Dorm Company Corporation, also known as DormCo, is an American online retailer headquartered in Nashville, TN that specializes in products for college students and dorm rooms. The company was founded in March 2010 by Jeff Gawronski.

==History==
In 1999, Gawronski invented and built a product called the Bed Post Shelf and sold these as dorm items to incoming college freshman. The idea behind the Bed Post Shelf was to provide a shelf to college students sleeping on the top bunk.

After selling the Bed Post Shelf to incoming college students, Gawronski attempted to bring the Bed Post Shelf to market to large retailers, but after some roadblocks, started his own website selling college supplies in 2006. The original dorm products company ousted Gawronski in April 2009 and Gawronski re-launched as Dorm Company Corporation in March 2010.
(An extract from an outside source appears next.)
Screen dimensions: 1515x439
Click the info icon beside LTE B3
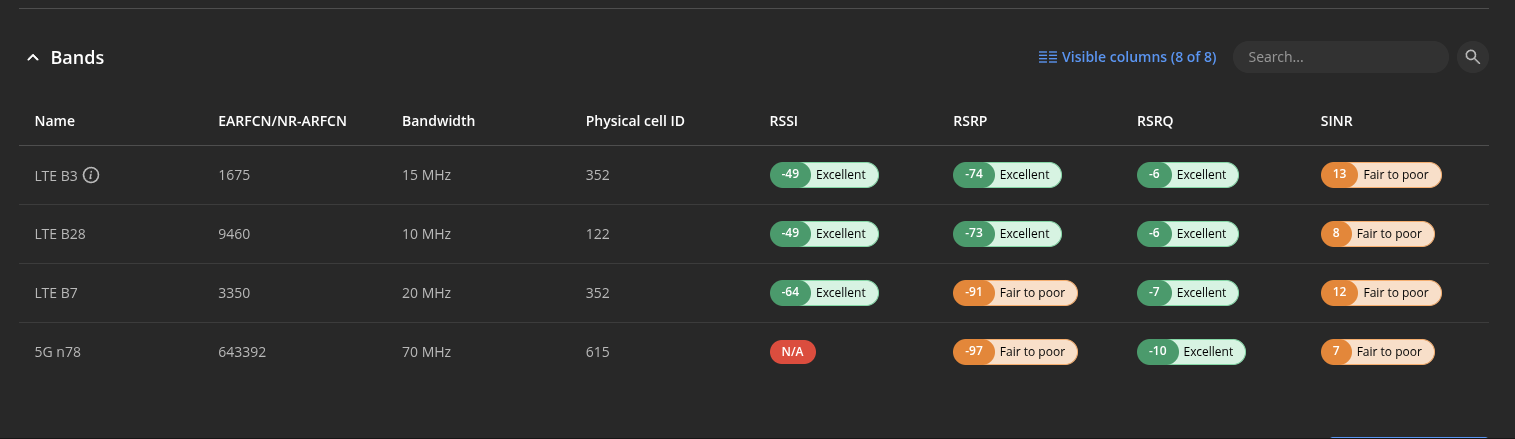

In 2011, DormCo had $1.2 million in revenue, which increased with 2013 revenue at $4 million and 3-year growth of 405%. In 2014, DormCo was listed as #1098 on Inc. 5000's list of the fastest-growing privately held companies. DormCo has also been featured by several media outlets, including The Today Show, Seventeen magazine, Oprah, MSN News, and Family Circle.

==Industry==
Recent trends show that more college students and families are using online retailers for back to school shopping, with 35.6% of families planning to shop online. With total spending for college reaching $43.1 billion in 2015, college students are changing their dorm-room decor needs. In recent years, college students are increasing the amount they spend on matching bedding, curtains, and other dorm-room supplies with an average of $126.30 per student being spent on dorm-room decor and dorm supplies, a figure that is up 30% from $96.70 in 2014.

==Products==
DormCo provides dorm supplies for college students, including bedding, compact-storage options, trunks, rugs, seating, and decorations. They also have a gift registry and wish list that allows students to share what they need with family and friends.

==Acquisitions and investments==
In October 2013 DormCo purchased Primo Lights, a company that offers Christmas and Craft Lighting for all occasions. DormCo has also partnered with College-Ave, which sells DormCo's dorm supplies through their web store.

==Related ventures==
In August 2009, Gawronski launched Yak About It, a website for inventors to advertise their inventions by participating in daily/weekly competitions. The website was featured in Entrepreneur Magazine, but the initiative was unsuccessful and the site currently sits dormant.